What stung Frans most is the productivity. He admitted 2 months of development had been lost because tried to create a DAL with SP's and a flexible usage of that DAL in C#/VB.NET code. "I failed miserably, because the SPs API is too inflexible."

1. Flexibility, Productivity.
Rob argued using Dynamic SQL (DSQL) introducing high coupling between code and backend while SP provides an abstraction between Business Layer (BL) and DB, hence reduce the coupling.
Frans pointed out that a relational model has always coupling with the application. On the contrary to what Rob said, change to DB schema involves more work: change SPs signature, API that expose SP, caller components that target the API.
My experience coheres to Peter's comment The main bottleneck ... is programmer productivity...Stored procedures are hard to debug, hard to deploy, inflexible.
Code is very difficult to maintain. I have done an intranet ASP.NET application. One-month work, this includes about 110 SPs (24 tables) and corresponding DAL to expose them, all need to be comprehensively tested. And each time when change request comes in, it is an arduous task than a challenging one to dig in the dependencies. This pattern is similar to what Paul Wilson described, but I am the only one on the whole project. I reckon by using DSQL, I can cut down 30-50% of the development time yet boost the morale. (DAL and CRUD SPs are not fun in any sense.)

2. Performance
This could be the major selling point of SP over DSQL on two commobeliefses: 1) SP is pre-complied and execution plan is cached. 2) Cut the client call round trip to DB.

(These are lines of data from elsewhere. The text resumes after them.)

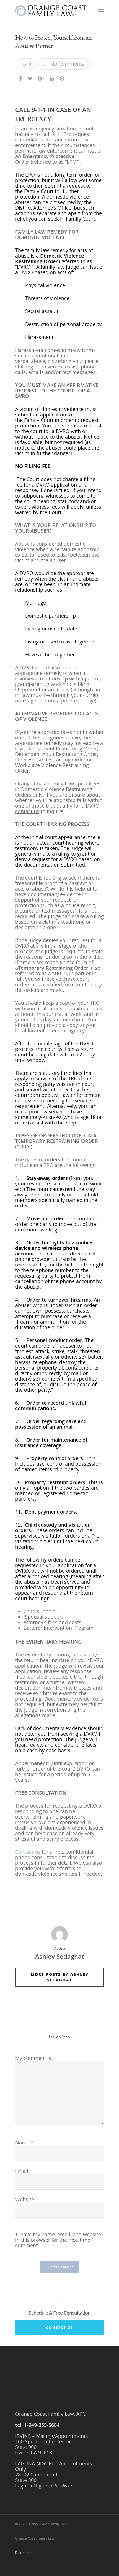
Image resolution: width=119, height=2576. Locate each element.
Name (24, 2142)
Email (23, 2171)
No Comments (66, 63)
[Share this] (21, 78)
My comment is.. (34, 2058)
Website (24, 2199)
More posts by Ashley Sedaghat (60, 1977)
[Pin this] (63, 78)
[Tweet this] (30, 78)
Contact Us (59, 2327)
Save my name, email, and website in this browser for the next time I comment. (58, 2240)
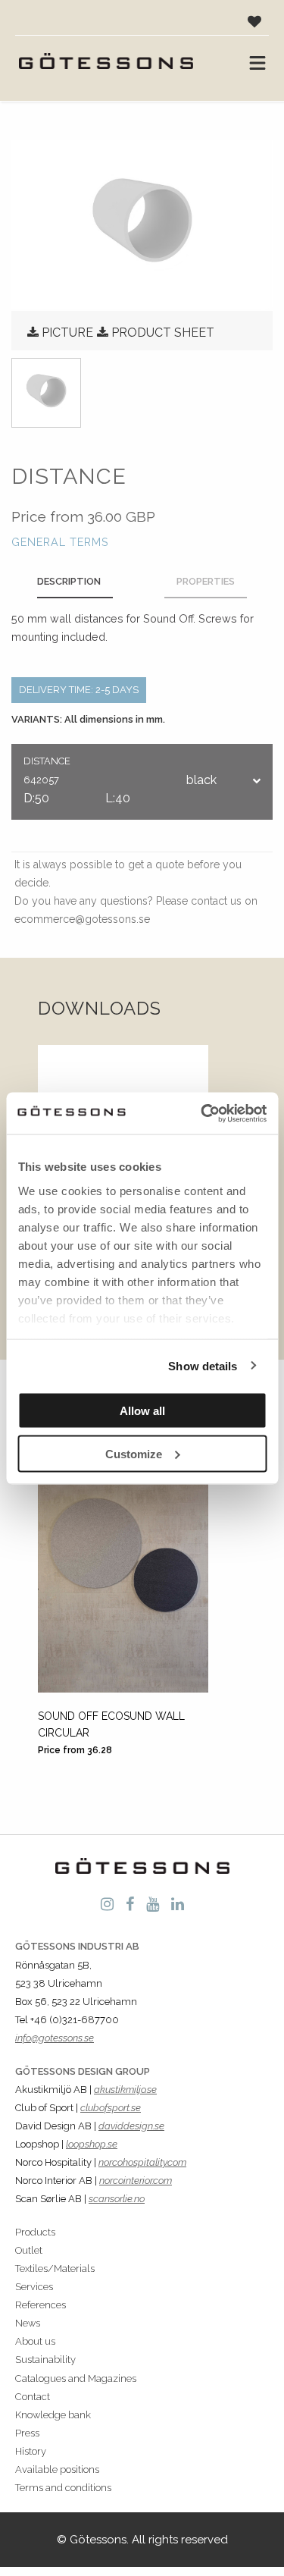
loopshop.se (91, 2144)
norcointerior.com (135, 2180)
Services (34, 2286)
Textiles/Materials (55, 2268)
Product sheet (162, 332)
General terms (60, 541)
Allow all (142, 1410)
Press (27, 2433)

Guess what they are not true or partially not true.
-- In SQL Server (V7, 2000), SP is compiled at execution time and execution plan is cached. So as the DSQL. (SqlServer's Books Online: SQL Stored Procedures)--We are talking parameterized queries not ad hoc SQL statements.

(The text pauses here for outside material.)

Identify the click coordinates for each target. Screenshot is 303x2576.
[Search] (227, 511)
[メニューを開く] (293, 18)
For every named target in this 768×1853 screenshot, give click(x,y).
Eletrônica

-- In Oracel SP are precompiled. So point taken.
-- Round trip could be an issue. However, we also need to consider BL, DAL server boxes are standing next to DB server behind the proxy. Particularly, we can have a whole batch of T-SQL commands in a single call so to cut the round trip.
My take on is: performance issue need to decide by application profiling. Where if it is impossible to have two solutions side by side, we can stress test application (demo-ware). The result should be able to help us justify other pros and cons.

3. Security
It is now clear that both parameterized queries and SP are immune from injection attack.
Frans suggested using fine granulate role base security as a mean to control data access which is common to both SPs and DSQL. However, Phil Scott felt that for even the smallest set of role base security defined on columns level will be a nightmare. A task-base (rule-base?) is more easy to define and to maintain.
Frans also suggested using view to control security. I think this is a good point. DSQL can still taking benefits of indexed view, so does SP.